**TRY IT:** Two lines in the data below mark the range: the one with "You are a GUI" and the one with "Toggle sort arrow above 名称 column". Return both, along with every line between them, exactly.

**SOURCE RECORDS:**
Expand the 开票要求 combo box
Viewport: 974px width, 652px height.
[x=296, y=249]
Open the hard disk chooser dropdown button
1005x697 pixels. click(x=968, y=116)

---

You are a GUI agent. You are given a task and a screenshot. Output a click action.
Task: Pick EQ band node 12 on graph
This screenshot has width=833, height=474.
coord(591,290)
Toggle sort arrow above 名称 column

**RESPONSE AREA:**
You are a GUI agent. You are given a task and a screenshot. Output a click action.
Task: Pick EQ band node 12 on graph
This screenshot has width=833, height=474.
coord(591,290)
Toggle sort arrow above 名称 column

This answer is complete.